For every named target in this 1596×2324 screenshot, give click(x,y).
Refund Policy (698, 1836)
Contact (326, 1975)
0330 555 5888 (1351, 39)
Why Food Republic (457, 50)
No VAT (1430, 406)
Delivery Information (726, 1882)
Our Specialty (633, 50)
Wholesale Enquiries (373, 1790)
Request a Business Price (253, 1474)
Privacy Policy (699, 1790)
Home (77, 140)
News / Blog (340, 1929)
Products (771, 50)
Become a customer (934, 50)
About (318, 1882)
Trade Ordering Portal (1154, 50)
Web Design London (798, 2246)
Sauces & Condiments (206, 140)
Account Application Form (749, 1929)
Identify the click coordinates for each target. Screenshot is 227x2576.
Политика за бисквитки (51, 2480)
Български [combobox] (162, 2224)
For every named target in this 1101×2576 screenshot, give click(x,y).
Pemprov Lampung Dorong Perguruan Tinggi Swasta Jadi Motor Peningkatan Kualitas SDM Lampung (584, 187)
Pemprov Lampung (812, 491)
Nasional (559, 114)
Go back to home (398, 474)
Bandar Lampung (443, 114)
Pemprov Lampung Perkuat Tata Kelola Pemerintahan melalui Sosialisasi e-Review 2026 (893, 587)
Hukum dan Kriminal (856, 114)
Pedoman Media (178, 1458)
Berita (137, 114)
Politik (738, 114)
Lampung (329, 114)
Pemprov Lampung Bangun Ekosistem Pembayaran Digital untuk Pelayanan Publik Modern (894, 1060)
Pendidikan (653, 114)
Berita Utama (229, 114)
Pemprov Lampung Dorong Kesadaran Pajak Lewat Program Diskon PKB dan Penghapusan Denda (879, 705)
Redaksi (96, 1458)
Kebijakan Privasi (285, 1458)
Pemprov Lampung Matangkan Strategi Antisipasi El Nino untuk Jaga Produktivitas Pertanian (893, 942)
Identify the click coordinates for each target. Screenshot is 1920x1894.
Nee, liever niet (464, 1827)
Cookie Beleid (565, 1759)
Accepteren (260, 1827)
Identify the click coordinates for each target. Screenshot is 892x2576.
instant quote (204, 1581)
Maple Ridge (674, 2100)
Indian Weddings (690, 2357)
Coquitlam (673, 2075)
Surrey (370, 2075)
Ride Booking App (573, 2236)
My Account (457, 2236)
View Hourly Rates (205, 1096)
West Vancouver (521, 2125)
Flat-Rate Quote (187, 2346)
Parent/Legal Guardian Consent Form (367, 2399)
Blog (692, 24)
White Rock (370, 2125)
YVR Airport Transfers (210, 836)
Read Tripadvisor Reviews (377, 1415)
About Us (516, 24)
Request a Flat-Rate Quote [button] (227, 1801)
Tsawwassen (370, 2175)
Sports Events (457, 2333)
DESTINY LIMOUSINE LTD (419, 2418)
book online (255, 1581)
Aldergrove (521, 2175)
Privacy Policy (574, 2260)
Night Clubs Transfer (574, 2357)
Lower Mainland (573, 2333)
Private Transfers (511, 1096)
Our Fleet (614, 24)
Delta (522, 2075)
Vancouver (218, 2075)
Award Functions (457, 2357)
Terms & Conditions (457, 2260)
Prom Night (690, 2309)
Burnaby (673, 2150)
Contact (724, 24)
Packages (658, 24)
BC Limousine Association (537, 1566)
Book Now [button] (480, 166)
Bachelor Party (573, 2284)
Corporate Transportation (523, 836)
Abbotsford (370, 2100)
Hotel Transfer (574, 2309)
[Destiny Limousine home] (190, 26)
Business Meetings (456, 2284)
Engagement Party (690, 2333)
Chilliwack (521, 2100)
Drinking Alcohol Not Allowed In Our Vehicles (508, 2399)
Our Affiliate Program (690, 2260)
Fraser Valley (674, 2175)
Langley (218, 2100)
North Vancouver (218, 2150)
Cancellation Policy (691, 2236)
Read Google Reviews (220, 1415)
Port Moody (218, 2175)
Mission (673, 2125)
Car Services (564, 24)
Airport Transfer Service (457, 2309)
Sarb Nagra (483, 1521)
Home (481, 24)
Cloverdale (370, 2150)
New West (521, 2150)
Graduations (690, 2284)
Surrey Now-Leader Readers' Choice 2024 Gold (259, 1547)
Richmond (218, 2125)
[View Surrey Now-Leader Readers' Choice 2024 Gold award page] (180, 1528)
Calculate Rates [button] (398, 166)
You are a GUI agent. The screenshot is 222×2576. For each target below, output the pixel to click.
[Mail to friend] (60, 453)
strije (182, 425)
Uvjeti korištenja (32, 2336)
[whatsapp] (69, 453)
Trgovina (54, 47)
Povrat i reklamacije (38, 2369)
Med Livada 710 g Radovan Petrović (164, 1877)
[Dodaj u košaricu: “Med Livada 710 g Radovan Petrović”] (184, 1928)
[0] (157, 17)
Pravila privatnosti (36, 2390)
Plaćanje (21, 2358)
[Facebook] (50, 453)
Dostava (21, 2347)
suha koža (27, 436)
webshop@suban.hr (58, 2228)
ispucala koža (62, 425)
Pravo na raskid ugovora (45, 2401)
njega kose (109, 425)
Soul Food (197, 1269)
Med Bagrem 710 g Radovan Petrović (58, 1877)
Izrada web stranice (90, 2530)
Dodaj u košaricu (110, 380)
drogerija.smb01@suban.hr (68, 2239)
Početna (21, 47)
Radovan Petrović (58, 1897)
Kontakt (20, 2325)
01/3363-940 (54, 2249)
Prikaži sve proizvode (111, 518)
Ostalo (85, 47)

» Your objective:
Copy the lines above exactly. Start with the line containing "News / Blog (340, 1929)", end with the line containing "Accepteren (260, 1827)", and include both.

» Result of the task:
News / Blog (340, 1929)
Products (771, 50)
Become a customer (934, 50)
About (318, 1882)
Trade Ordering Portal (1154, 50)
Web Design London (798, 2246)
Sauces & Condiments (206, 140)
Account Application Form (749, 1929)
Identify the click coordinates for each target. Screenshot is 227x2576.
Политика за бисквитки (51, 2480)
Български [combobox] (162, 2224)
For every named target in this 1101×2576 screenshot, give click(x,y).
Pemprov Lampung Dorong Perguruan Tinggi Swasta Jadi Motor Peningkatan Kualitas SDM Lampung (584, 187)
Pemprov Lampung (812, 491)
Nasional (559, 114)
Go back to home (398, 474)
Bandar Lampung (443, 114)
Pemprov Lampung Perkuat Tata Kelola Pemerintahan melalui Sosialisasi e-Review 2026 (893, 587)
Hukum dan Kriminal (856, 114)
Pedoman Media (178, 1458)
Berita (137, 114)
Politik (738, 114)
Lampung (329, 114)
Pemprov Lampung Bangun Ekosistem Pembayaran Digital untuk Pelayanan Publik Modern (894, 1060)
Pendidikan (653, 114)
Berita Utama (229, 114)
Pemprov Lampung Dorong Kesadaran Pajak Lewat Program Diskon PKB dan Penghapusan Denda (879, 705)
Redaksi (96, 1458)
Kebijakan Privasi (285, 1458)
Pemprov Lampung Matangkan Strategi Antisipasi El Nino untuk Jaga Produktivitas Pertanian (893, 942)
Identify the click coordinates for each target. Screenshot is 1920x1894.
Nee, liever niet (464, 1827)
Cookie Beleid (565, 1759)
Accepteren (260, 1827)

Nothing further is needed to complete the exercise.